▶ WHAT THE TASK ASKS: Copy the entries from the line containing "Screen dimensions: 854x586" through the end of the entries, swapping "Select" for "Open" and leaving everything else unchanged. Omit the pictures.

▶ MATERIAL TO PROCESS:
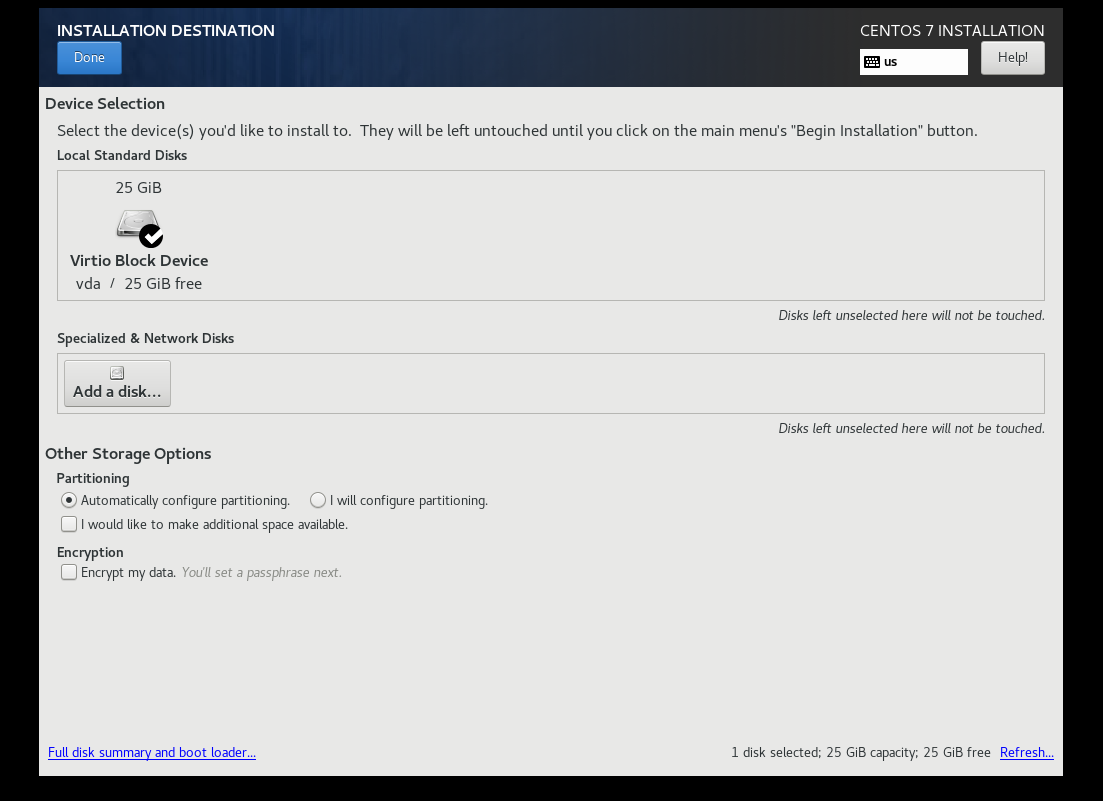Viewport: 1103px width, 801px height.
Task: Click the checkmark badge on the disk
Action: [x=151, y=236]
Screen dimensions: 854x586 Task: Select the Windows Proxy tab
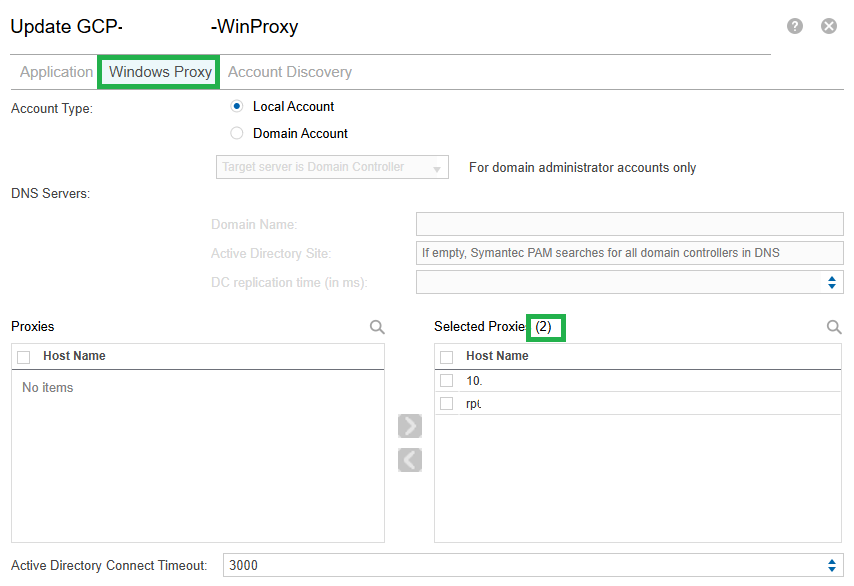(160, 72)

▶ ANSWER TO THE PROBLEM:
Screen dimensions: 854x586 Task: Open the Windows Proxy tab
(160, 72)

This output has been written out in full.